**Brief:** Using the listing below, set down each line from the line containing "Image resolution: width=1385" through the line containing "Open the N. California region dropdown", both ends included, exactly and with nothing added.

**Data shown:**
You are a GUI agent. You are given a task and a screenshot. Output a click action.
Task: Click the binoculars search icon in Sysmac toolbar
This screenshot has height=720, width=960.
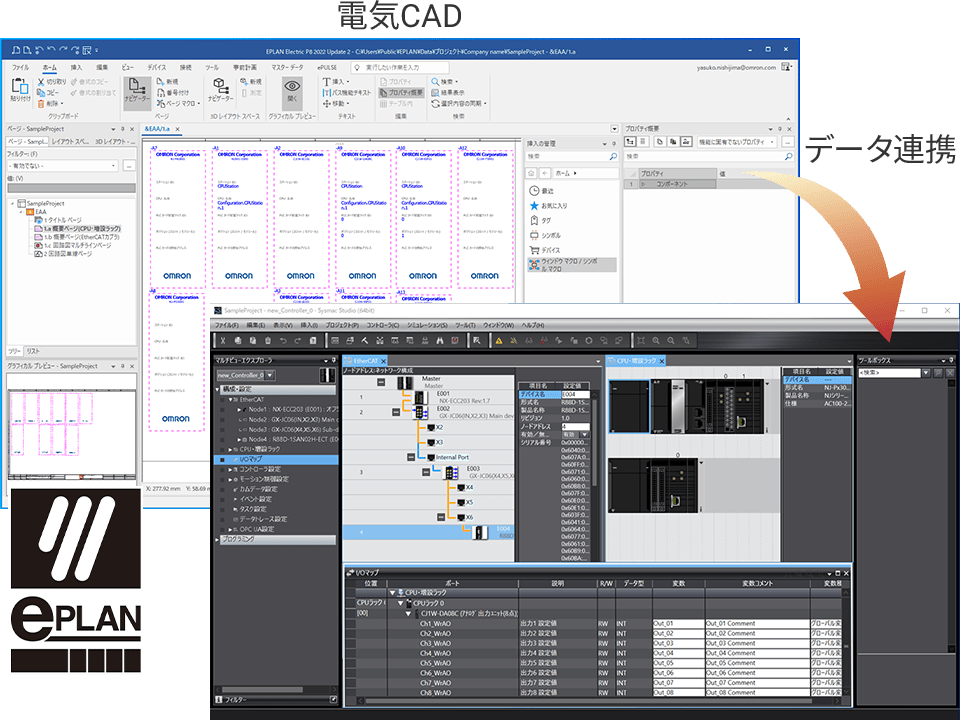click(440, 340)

--

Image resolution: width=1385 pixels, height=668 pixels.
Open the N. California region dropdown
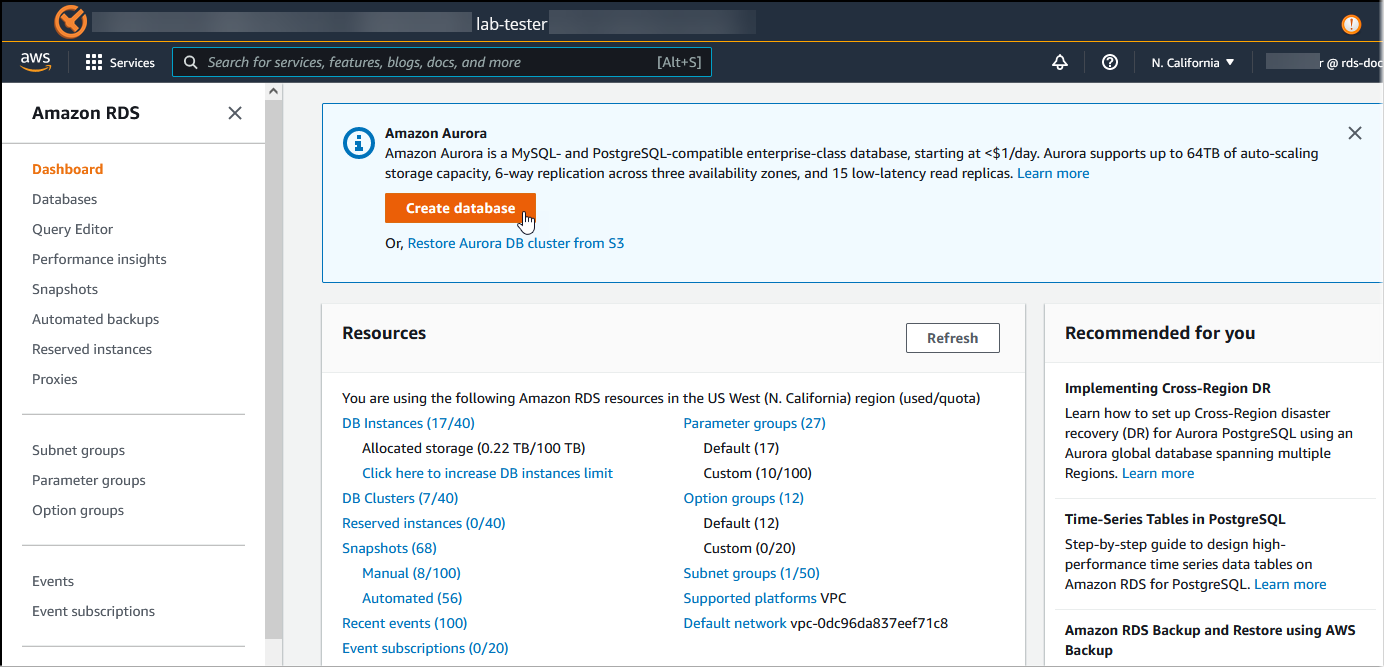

--

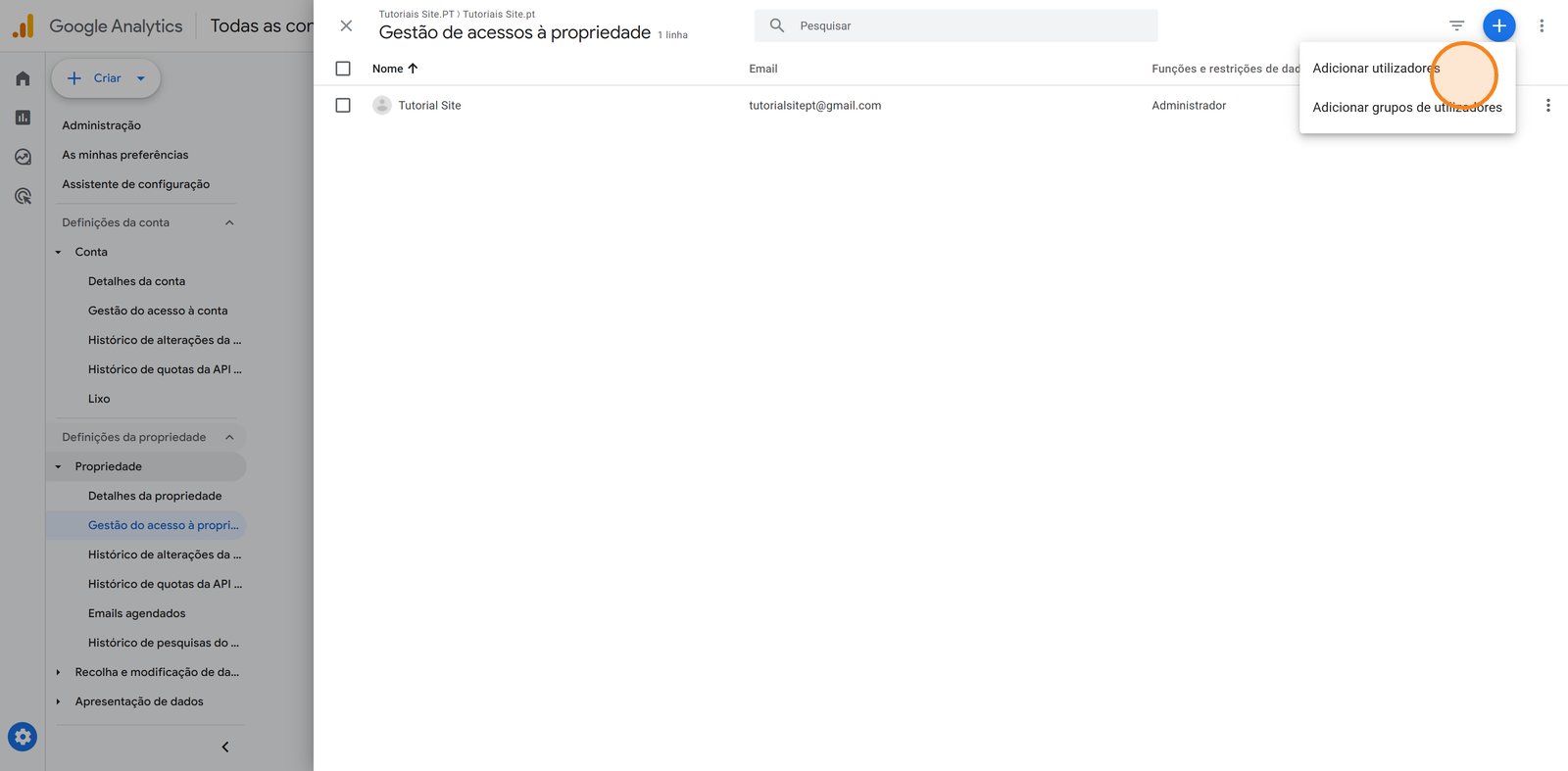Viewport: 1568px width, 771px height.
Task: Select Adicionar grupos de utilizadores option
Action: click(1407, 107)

**Response to this exercise:**
Image resolution: width=1385 pixels, height=668 pixels.
Open the N. California region dropdown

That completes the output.